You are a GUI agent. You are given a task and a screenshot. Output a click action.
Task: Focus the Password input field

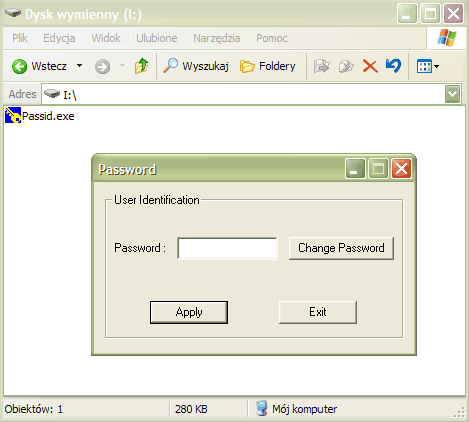[227, 248]
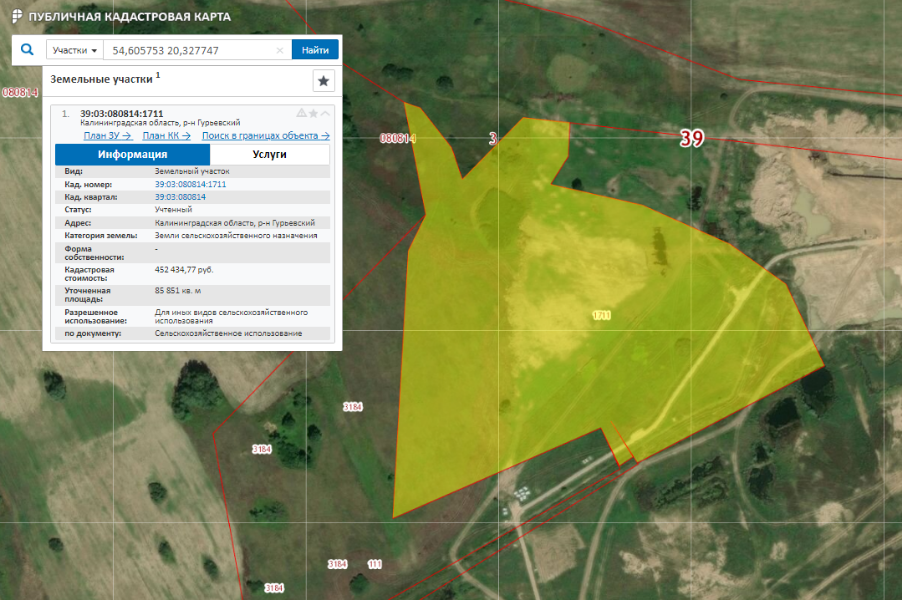Clear the coordinate search field
This screenshot has height=600, width=902.
pos(280,50)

Your assignment -
Down to the last line, reproduce the material above exactly; skip its images.

Solution to the exercise -
You are a GUI agent. You are given a task and a screenshot. Output a click action.
Task: Focus the Password input field

[227, 248]
Clear the coordinate search field
This screenshot has height=600, width=902.
pos(280,50)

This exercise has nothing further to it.